Our study had several limitations: Participants were randomly selected. However, a selection bias that favored a certain socioeconomic background and a defined risk estimation of breast cancer cannot be excluded. Data sampling in a health service center may have caused a selection bias toward women with health seeking behavior. As only women with breast and ovarian cancer were excluded from the study, sampling may have caused a bias toward individuals with chronic diseases. Estimated risk was determined as a categorical rather than as a continuous variable. This may have obscured the power of the study to detect more detailed associations with MS behavior. Results of our study cannot necessarily be extrapolated to other regions of the country, particularly as income was an important variable in several previous Brazilian studies. Low resolution of data may have been linked to small sample size.

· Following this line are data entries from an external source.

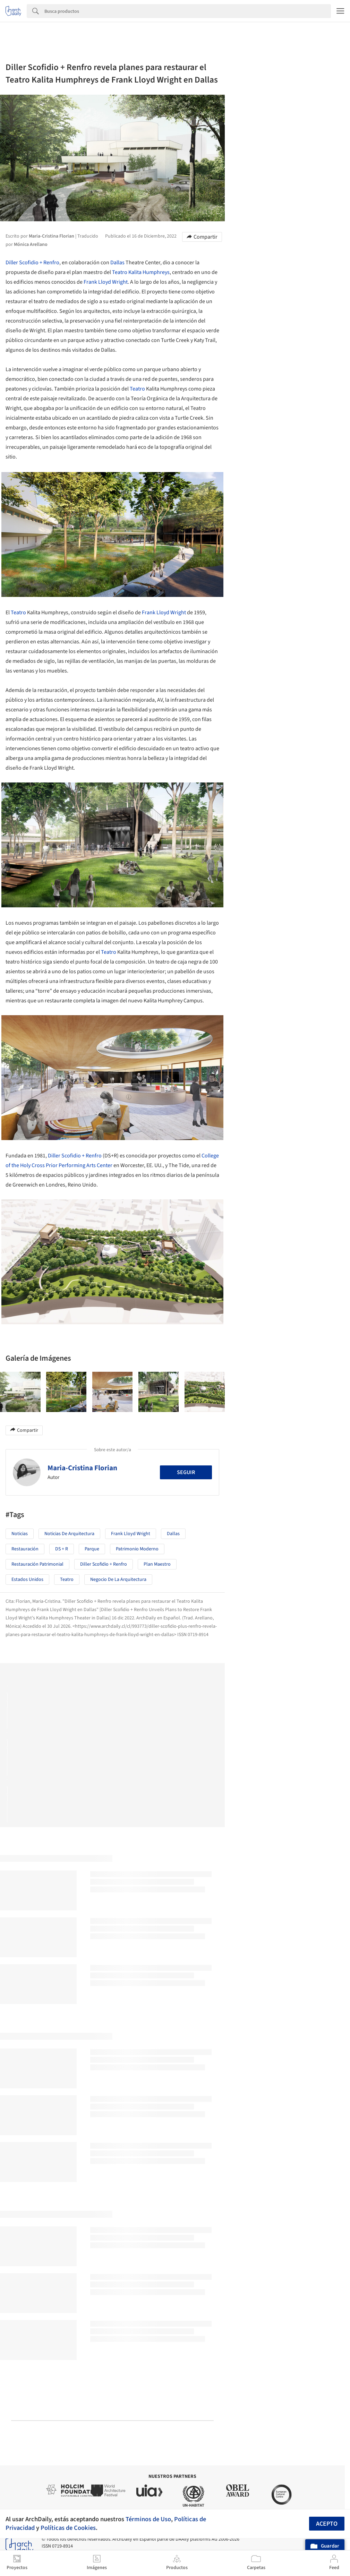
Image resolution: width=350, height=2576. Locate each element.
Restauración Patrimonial (37, 1564)
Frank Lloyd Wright (106, 282)
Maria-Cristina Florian (82, 1468)
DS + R (61, 1549)
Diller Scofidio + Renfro (32, 262)
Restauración (25, 1549)
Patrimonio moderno (137, 1549)
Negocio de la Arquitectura (118, 1579)
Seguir (186, 1472)
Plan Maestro (157, 1564)
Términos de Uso (148, 2519)
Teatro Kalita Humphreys (141, 272)
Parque (92, 1549)
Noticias (19, 1533)
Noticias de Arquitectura (69, 1533)
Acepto (327, 2523)
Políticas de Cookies (68, 2527)
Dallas (117, 262)
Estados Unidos (27, 1579)
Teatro (137, 389)
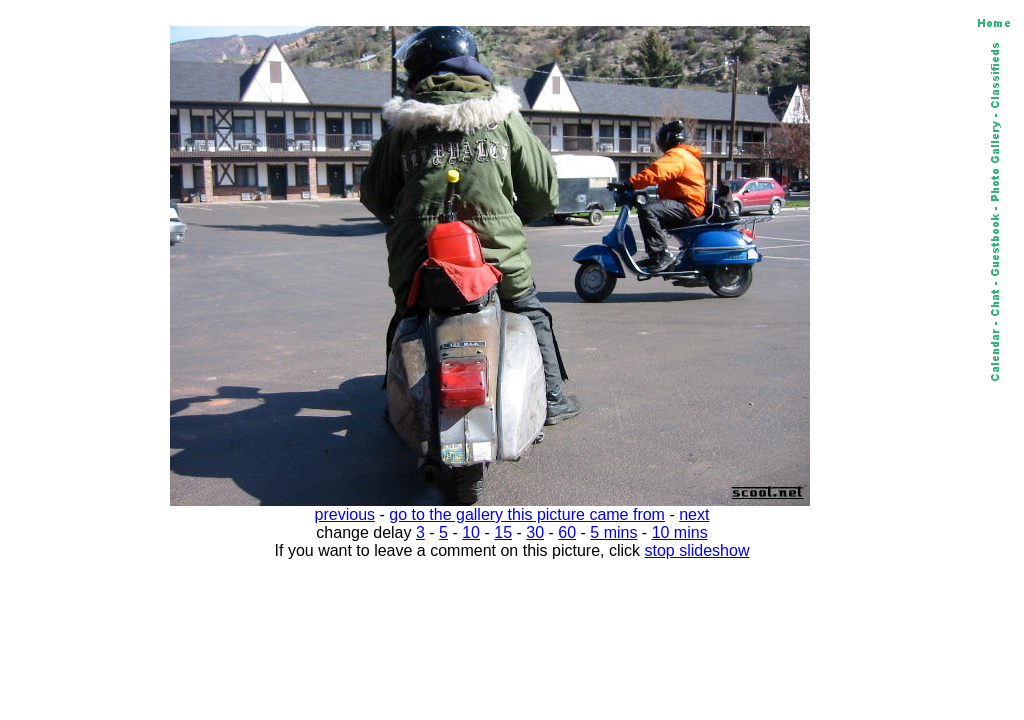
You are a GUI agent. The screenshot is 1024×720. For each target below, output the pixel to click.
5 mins (613, 532)
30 (535, 532)
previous (345, 514)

Finally, the study did not elucidate why women who overestimated comparative risk, respectively, estimated it accurately and participated less often in MS, compared with women who underestimated it.
Conclusions
Neither perception nor estimation of comparative risk was independent variables that explained women's MS behavior. Educational level, occupation status, and family history instead were the most important variables explaining heterogeneity of women's MS behavior. Perception of high comparative risk was associated with family history. Overestimation and accurate estimation of breast cancer risk did not lead to an increase of MS performance. Fear could be an important psychological variable that determines both overestimation and avoidance behavior. It might be desirable for health authorities to provide more detail regarding the benefits and limits of MS. More than half the women did not understand that MS is capable of reducing the risk of death from breast cancer. Conflicting opinions regarding its benefit are probably confusing women aged 40–49 years. Prospective Brazilian studies regarding the benefit of MS are lacking, and it is to date unclear whether MS can decrease the mortality rate of breast cancer among Brazilian women.
Acknowledgments
We thank all participating women of Campina Grande. We also thank the staff of the health service center “Dr. Francisco Pinto” and the “Hospital Municipal Dr. Edgley.
Abbreviations Used
- ANOVA
analysis of variance
- CI
confidence interval
- INCA
National Cancer Institute
- MS
mammography screening
- NIH
National Institute of Health
- OR
odds ratio
- SD
standard deviation
Author Disclosure Statement
No competing financial interests exist.
Funding Information
This work was funded by the Brazilian “Coordenação de Aperfeiçoamento de Pessoal de Nível Superior (CAPES).”
Cite this article as: Açucena Vieira Alves S, Weller M (2020) Breast cancer risk perception and mammography screening behavior of women in Northeast Brazil, Women's Health Report 1:1, 150–158, DOI: 10.1089/whr.2019.0026.